CMACS Researchers Developed a New Framework for Verifying Hybrid Systems

The main difficulty with formal verification of hybrid systems, besides that they are already undecidable for unrealistically simple hybrid systems, is that the standard formal verification approaches that have been successful in other domains (such as hardware and software) are hard to apply in this domain. The reason is that almost all scalable modern verification techniques rely on the use of logic solvers (SAT and SMT solvers), while for hybrid systems one needs to reason about logic formulas over the real numbers with nonlinear functions -- such problems are of very high complexity and often undecidable.

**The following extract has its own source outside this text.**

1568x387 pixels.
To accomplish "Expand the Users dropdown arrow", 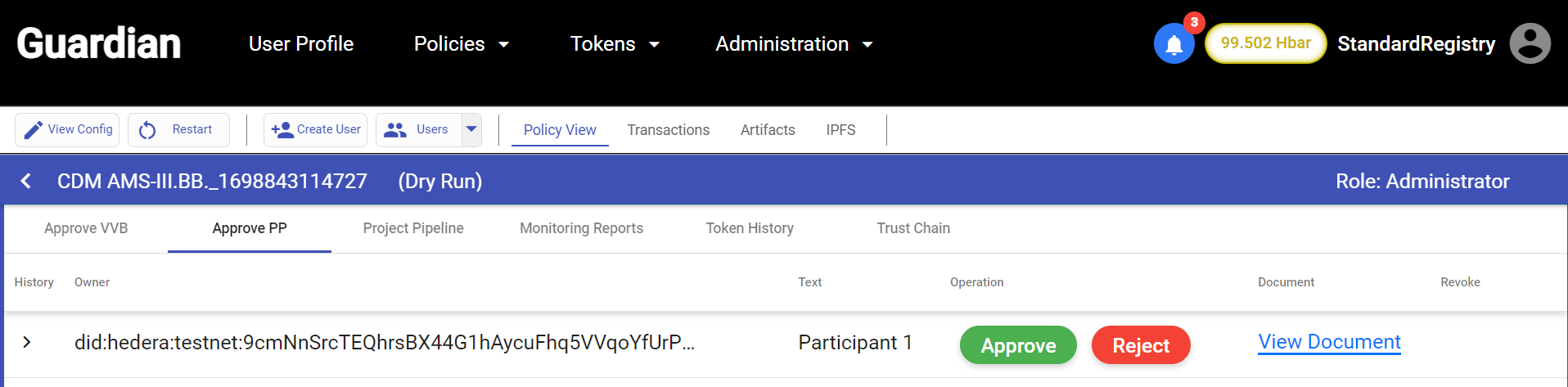I will coord(471,129).

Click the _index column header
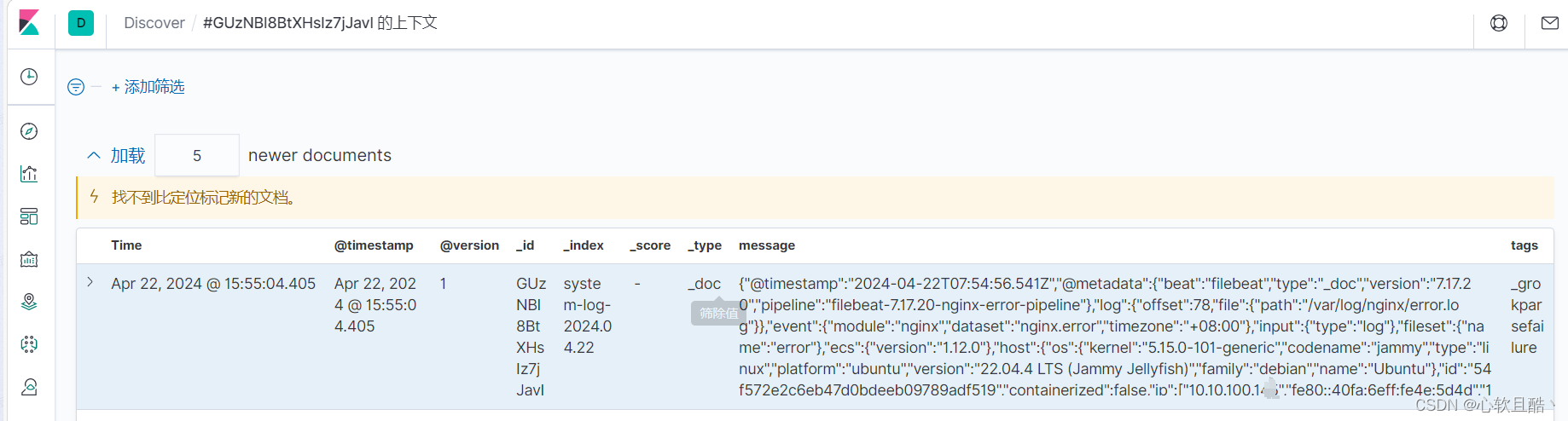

In the work of CMACS researchers Sicun Gao, Jeremy Avigad, and Edmund Clarke, from Carnegie Mellon University, a new solution for the core decision problems has been given. To circumvent the theoretically difficult decision problem for logic formulas over the reals, they defined the so-called "delta-decision problems": instead of asking whether a formula is true or false, the delta-decision problem asks whether "a formula is true", or "some delta-variant of it is false". Here, delta is a positive rational number, and a delta-variant of a formula is obtained by perturbing the numerical terms in it with delta-bounded errors. They proved that the delta-decision problem for bounded formulas for very general nonlinear functions (any Type 2 computable function, as studied in Computable Analysis) are decidable, with reasonable complexity bounds. This stands in sharp contrast to the undecidability results. Moreover, delta-decisions can be obtained by numerically-driven decision procedures, in which scalable numerical algorithms can be utilized to their full power. They then apply delta-decidability to formal verification problems for hybrid systems. Using bounded model checking, one can encode bounded reachability of hybrid systems using first-order formulas, such that the delta-decision problem of the formulas correspond to strong correctness guarantees: either a system is absolutely safe up to certain bounds, or that it is unsafe when some numerical perturbation (bounded by delta) is applied to the system. Given that practical systems always need to tolerate numerical errors, such as in measuring input signals, a system that is unsafe under delta-bounded perturbations should indeed be regarded unsafe as long as delta is small enough. Such bounded "delta-reachability" problems are also decidable with reasonable complexity. In all, switching to delta-decisions and delta-reachability leads to a new and positive outlook hybrid systems.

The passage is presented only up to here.